A Comunidade Quilombola Menino Jesus, fica localizada no KM 20 da PA 322, adentrando ao Ramal Pueirinha, município de São Miguel do Guamá. Também conhecida como Pueirinha, devido ao PEC – Pueirinha Esporte Clube e ao Campo de futebol, localizado no arraial da comunidade. Apresenta uma área total de aproximadamente 288, 9449 há e aproximadamente 20 famílias.

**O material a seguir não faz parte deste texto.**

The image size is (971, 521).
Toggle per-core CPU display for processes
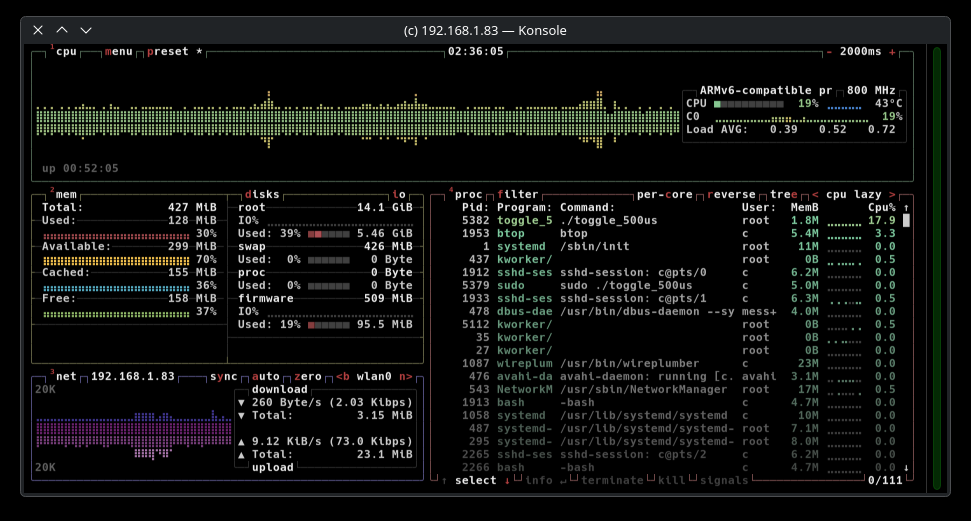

Certo “afastamento” criou condições bastante peculiares na configuração sócioespacial desta comunidade, por exemplo, a presença somente da igreja cristã católica e os valores identitários, tendo como elemento a resistência cotidiana no processo silencioso e gradativo através do qual frearam a notória invasão de terras contestando abertamente as relações de propriedade em termos de ocupação e uso efetivo, recebendo assim, o título definitivo, em 2008. Segundo Loureiro e Pinto (2005, p.78),

nos anos de 1970 e 1980, a terra pública, habitada secularmente por colonos, ribeirinhos, índios, caboclos em geral, foi sendo colocada à venda em lotes de grandes dimensões para os novos investidores, que as adquiriam diretamente dos órgãos fundiários do governo ou de particulares (que, em grande parte, re-vendiam a terra pública como se ela fosse própria). Em ambos os casos, era freqüente que as terras adquiridas fossem demarcadas pelos novos proprietários numa extensão muito maior do que a dos lotes que originalmente haviam adquirido.